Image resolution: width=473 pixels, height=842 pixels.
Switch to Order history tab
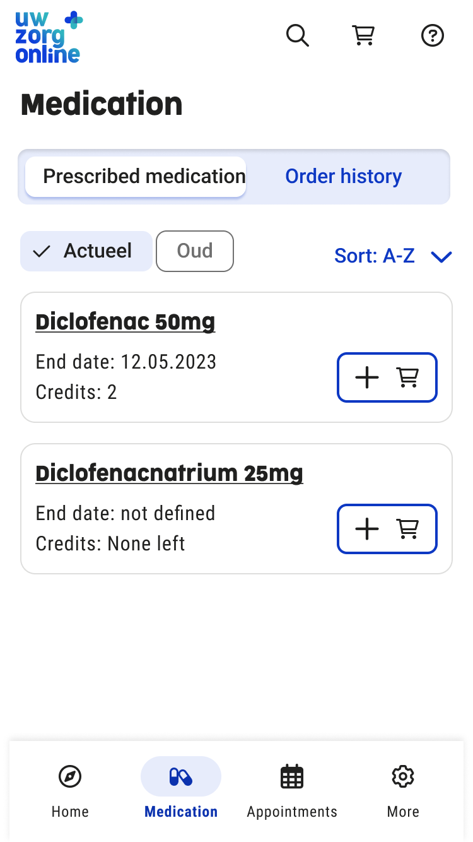(343, 177)
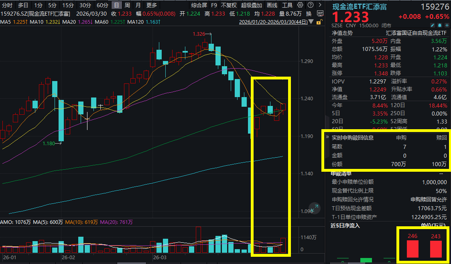Screen dimensions: 451x264
Task: Toggle 不复权 price adjustment mode
Action: click(x=229, y=5)
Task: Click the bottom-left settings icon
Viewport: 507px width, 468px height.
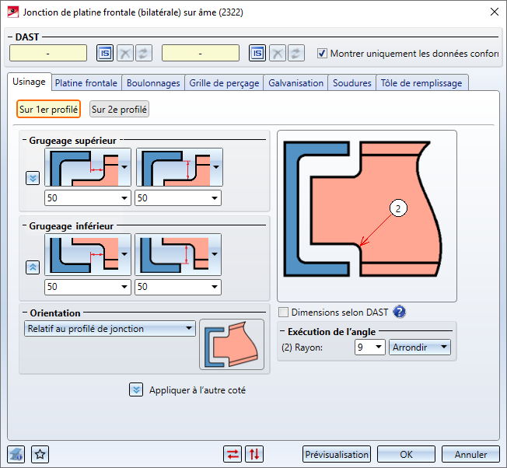Action: [x=16, y=454]
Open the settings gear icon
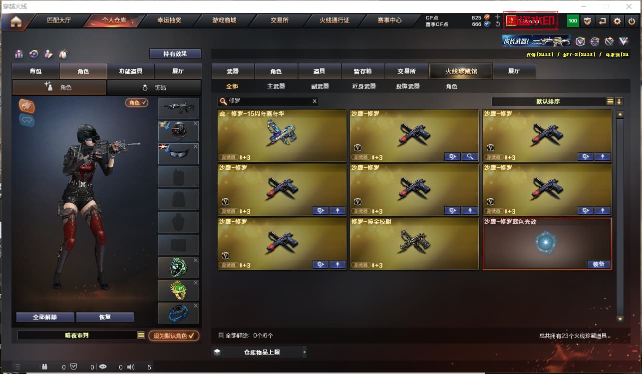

* _Task item_
Output all the material above exactly once more, leaving every picture out.

* _Answer to this exercise_
Image resolution: width=473 pixels, height=842 pixels.
Switch to Order history tab
(343, 177)
Screen dimensions: 451x264
Task: Toggle 不复权 price adjustment mode
Action: click(x=229, y=5)
Task: Click the bottom-left settings icon
Viewport: 507px width, 468px height.
Action: [x=16, y=454]
Open the settings gear icon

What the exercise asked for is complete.